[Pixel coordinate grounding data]
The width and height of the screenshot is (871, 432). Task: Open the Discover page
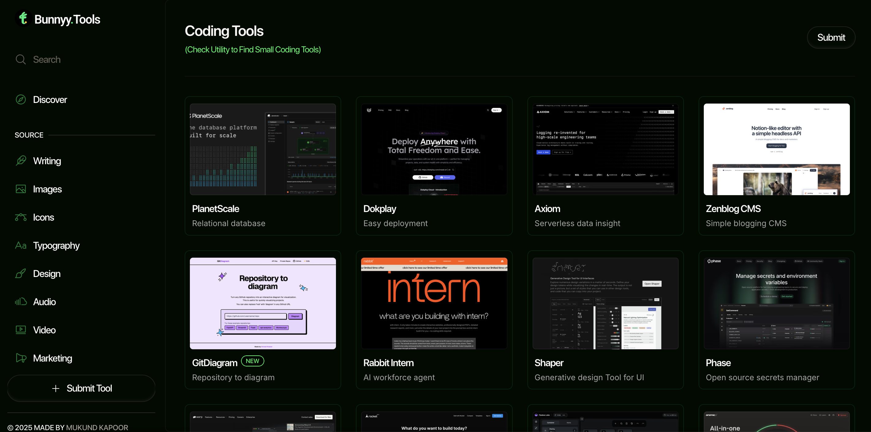[50, 99]
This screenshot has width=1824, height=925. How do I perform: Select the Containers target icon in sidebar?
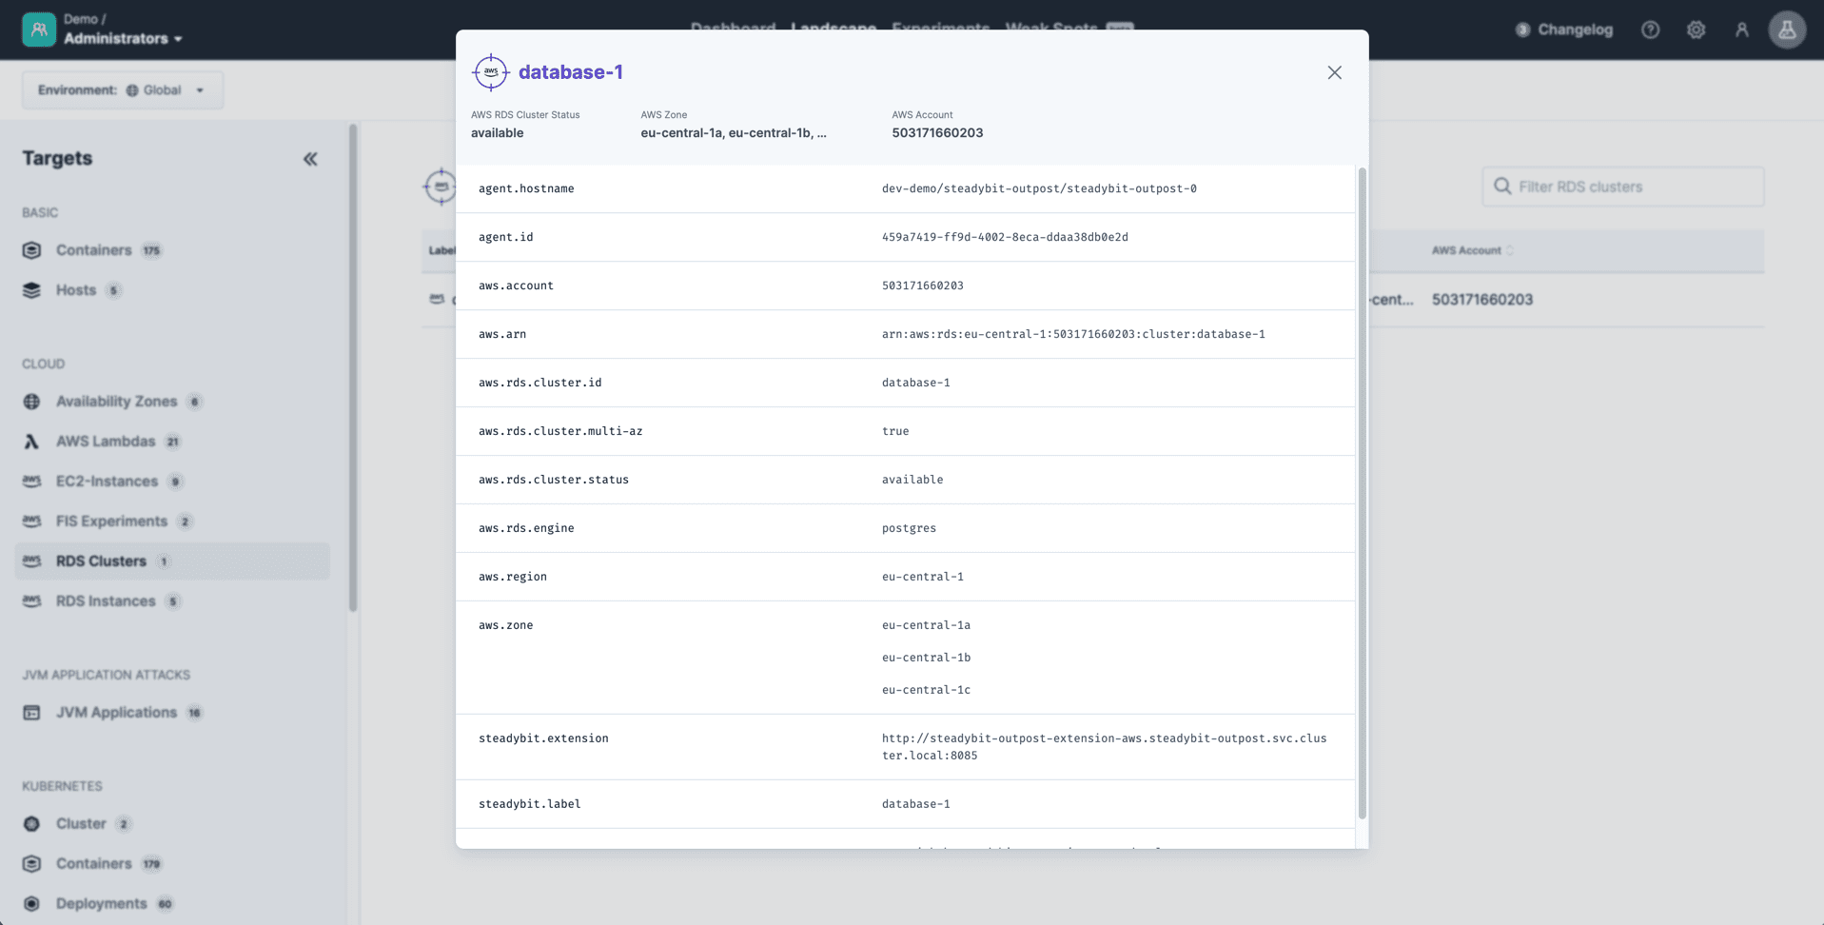point(31,249)
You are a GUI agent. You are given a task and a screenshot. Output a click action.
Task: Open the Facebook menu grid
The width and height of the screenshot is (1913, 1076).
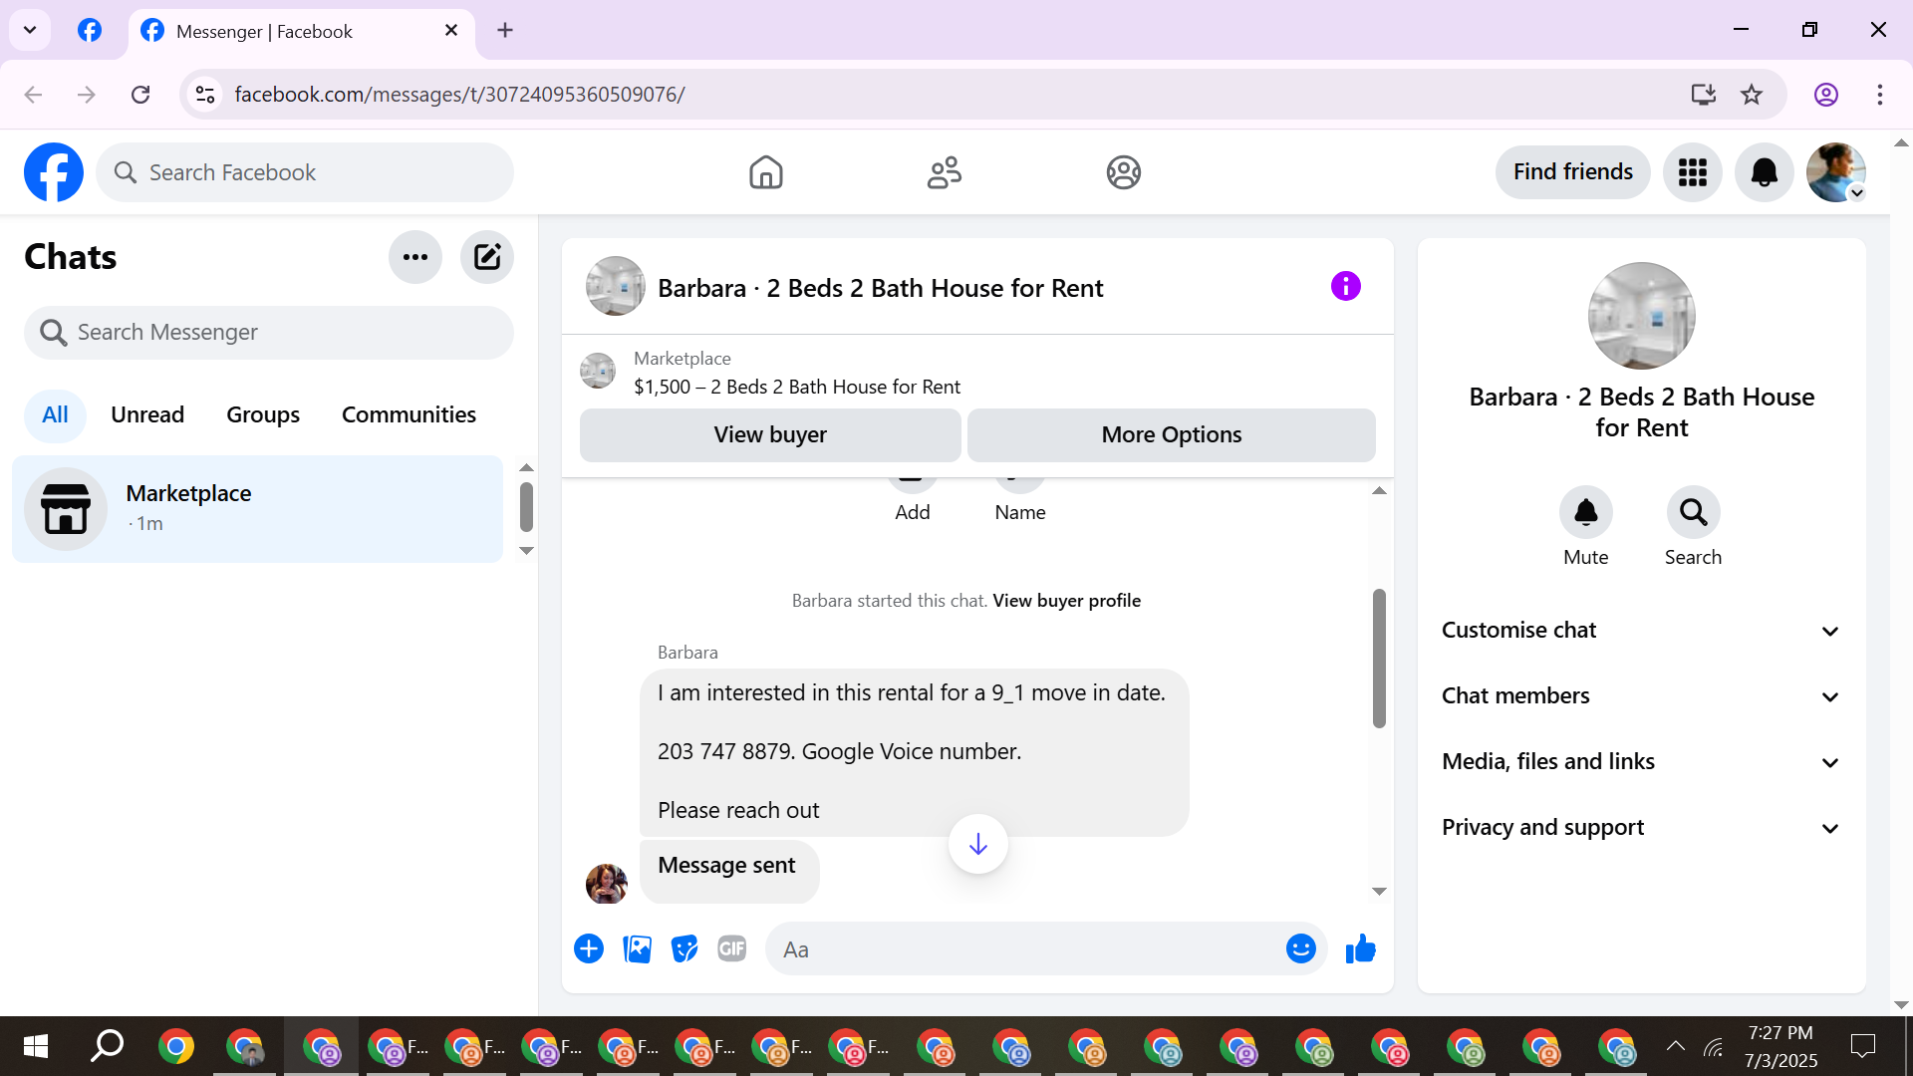1692,172
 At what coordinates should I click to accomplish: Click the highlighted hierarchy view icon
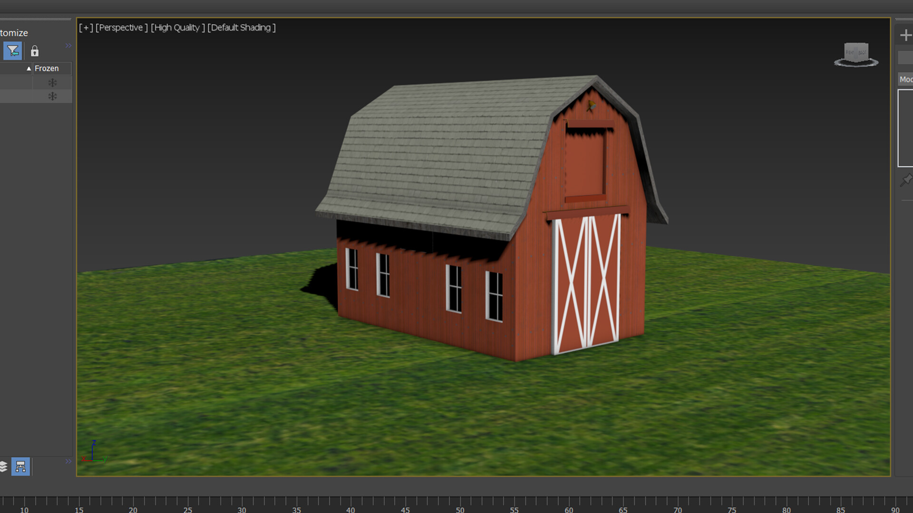[21, 466]
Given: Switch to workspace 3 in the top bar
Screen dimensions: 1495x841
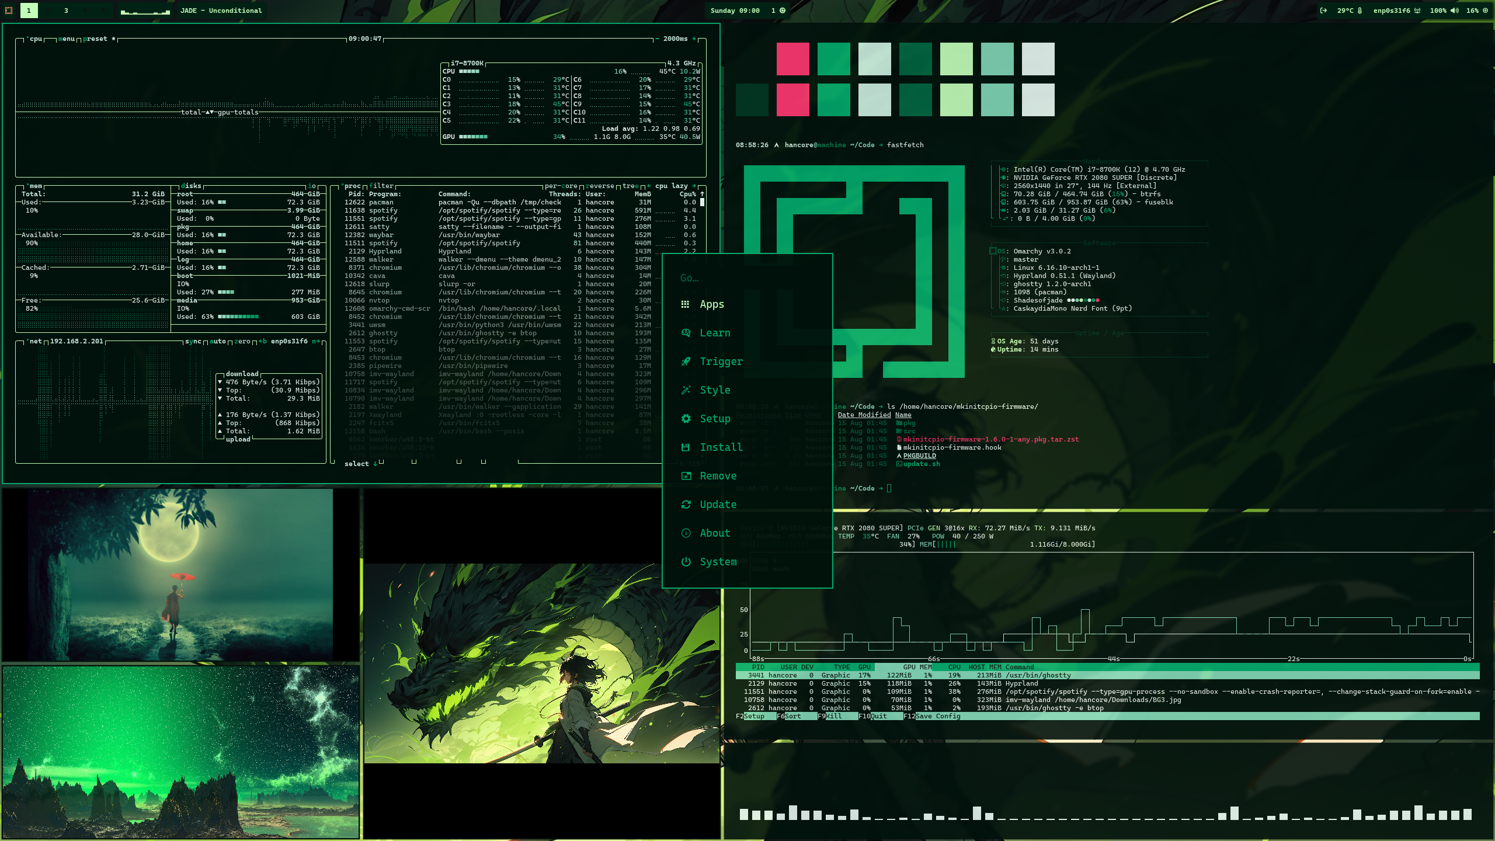Looking at the screenshot, I should (66, 11).
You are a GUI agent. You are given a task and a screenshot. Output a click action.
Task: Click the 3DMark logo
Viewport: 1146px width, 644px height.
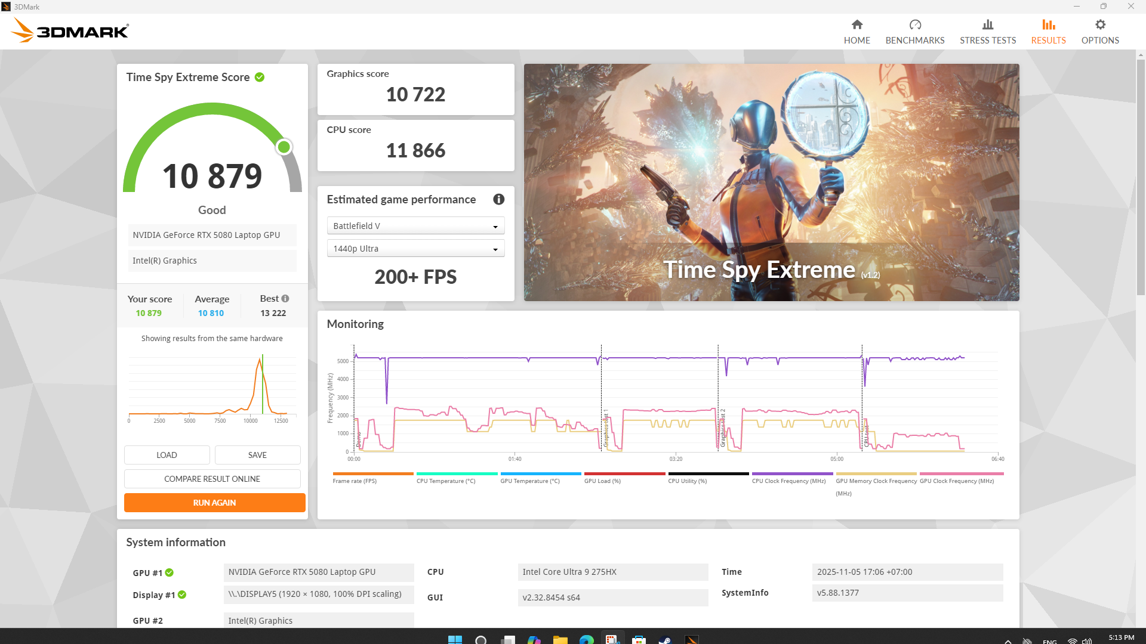tap(70, 30)
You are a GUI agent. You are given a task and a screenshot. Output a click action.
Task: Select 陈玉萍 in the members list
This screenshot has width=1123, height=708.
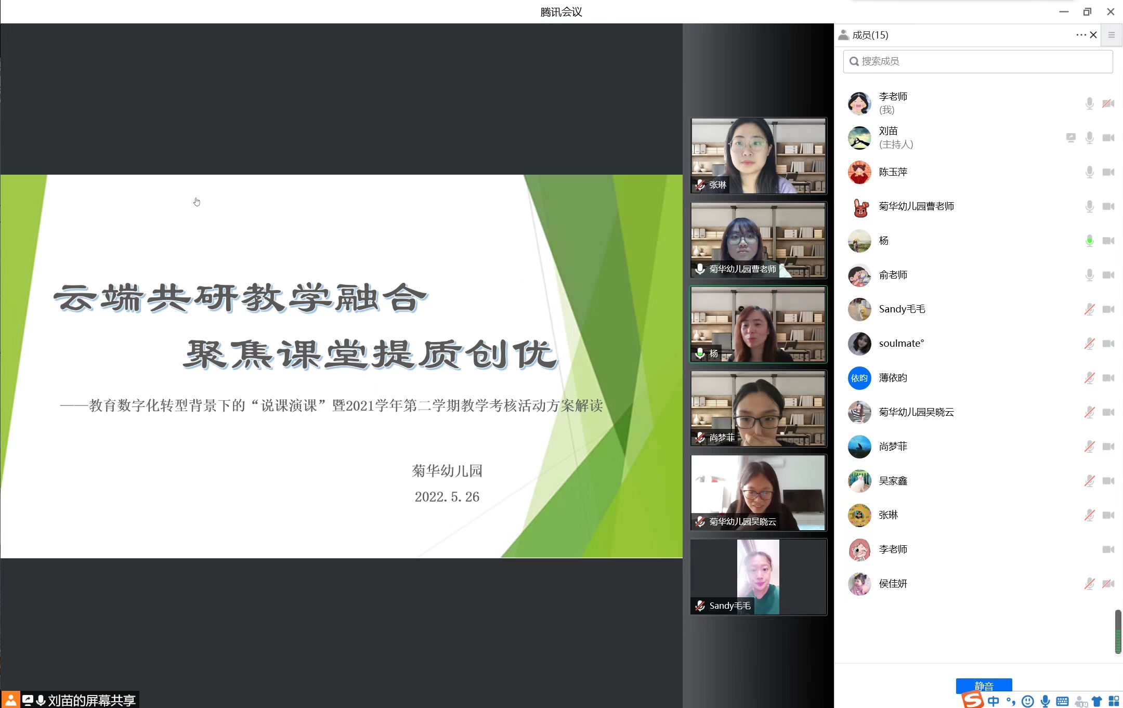point(893,172)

EXERCISE GOAL >> Would you set down every line of the data above exactly, skipping the pictures?

EXERCISE ANSWER >>
The width and height of the screenshot is (871, 432). Task: Open the Discover page
[50, 99]
This screenshot has width=1824, height=925. How do I perform: Select the Containers target icon in sidebar?
point(31,249)
You are a GUI agent. You are given a task and a screenshot. Output a click action.
Task: Open the Facebook menu grid
The width and height of the screenshot is (1913, 1076).
1692,172
 At what coordinates should I click to accomplish: Click the highlighted hierarchy view icon
[21, 466]
Given: Switch to workspace 3 in the top bar
Screen dimensions: 1495x841
Looking at the screenshot, I should (66, 11).
You are a GUI agent. You are given a task and a screenshot. Output a click action.
Task: Click the 3DMark logo
Viewport: 1146px width, 644px height.
tap(70, 30)
You are a GUI agent. You are given a task and a screenshot. Output a click action.
Task: Select 陈玉萍 in the members list
This screenshot has width=1123, height=708.
point(893,172)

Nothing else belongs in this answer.